"Good" edge-colorings

Question

Let $n >1$ be an integer, and suppose $G = (V,E)$ is a simple undirected graph with $V = \{1,\ldots,n\}$. For $v\in V$ set $N(v) = \{w\in V: \{v,w\} \in E\}$.

It is known by Vizing's theorem that the edges of $G$ can be colored with $\Delta(G)+1$ colors (where $\Delta(\cdot)$ denotes the maximum degree), and of course we have $\Delta(G)+1 \leq n$.

We call an edge-coloring $c:E\to \{1,\ldots,n\}$ good if for all $x\neq y\in V$ with $\{x,y\} \in E$ we have $c(\{x,y\}) \in N(x)\cup N(y).$

Question. Does every graph $G=(\{1,\ldots,n\},E)$ have a good edge-coloring?

Answer 1

I don't have a solution yet, but I propose to call this a local edge coloring instead of a good one.

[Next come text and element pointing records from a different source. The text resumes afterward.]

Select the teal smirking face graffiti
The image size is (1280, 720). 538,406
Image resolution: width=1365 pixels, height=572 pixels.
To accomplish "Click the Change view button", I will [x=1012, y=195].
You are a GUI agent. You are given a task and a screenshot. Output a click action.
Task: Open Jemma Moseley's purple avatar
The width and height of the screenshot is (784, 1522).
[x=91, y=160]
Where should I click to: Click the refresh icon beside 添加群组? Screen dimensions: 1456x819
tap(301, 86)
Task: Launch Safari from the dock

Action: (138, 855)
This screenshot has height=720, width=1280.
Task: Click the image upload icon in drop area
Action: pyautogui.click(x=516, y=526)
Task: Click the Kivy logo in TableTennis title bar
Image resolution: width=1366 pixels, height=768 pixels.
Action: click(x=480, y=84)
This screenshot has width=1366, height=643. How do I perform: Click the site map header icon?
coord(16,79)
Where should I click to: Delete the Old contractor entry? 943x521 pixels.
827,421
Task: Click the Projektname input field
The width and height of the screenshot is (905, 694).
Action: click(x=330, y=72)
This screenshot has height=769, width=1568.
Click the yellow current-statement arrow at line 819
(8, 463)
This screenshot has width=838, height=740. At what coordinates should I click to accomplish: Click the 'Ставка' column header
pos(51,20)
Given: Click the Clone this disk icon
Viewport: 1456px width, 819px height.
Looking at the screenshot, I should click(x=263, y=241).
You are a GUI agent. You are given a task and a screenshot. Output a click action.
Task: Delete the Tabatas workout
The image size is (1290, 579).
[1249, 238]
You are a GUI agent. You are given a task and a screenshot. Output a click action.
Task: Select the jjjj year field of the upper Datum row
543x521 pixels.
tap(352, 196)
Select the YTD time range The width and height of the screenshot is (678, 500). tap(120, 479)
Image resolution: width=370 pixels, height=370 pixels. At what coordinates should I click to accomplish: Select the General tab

Basically, the nodes are colored with the colors 1 to n here, and the edges should be colored with the same colors. In addition to that, the set of colors that are allowed for an edge $\{u,v\}$ is restricted to $N(u) \cup N(v)$, i.e. to the colors that are locally available in the neighborhood of $u$ and $v$.

We could call an edge coloring strongly local, if the palette for edge $\{u,v\}$ is restricted to $u$ and $v$ themselves, and local, if it is only restricted to $N(u) \cup N(v)$.

Examples:

• Any circular graph $C_n$ has a strongly local edge coloring.
• The complete graph $K_4$ does not have a strongly local edge coloring.
• Any $K_n$ has a local edge coloring, because $N(u) \cup N(v) = V$, so the locality condition does not impose a real restriction in complete graphs.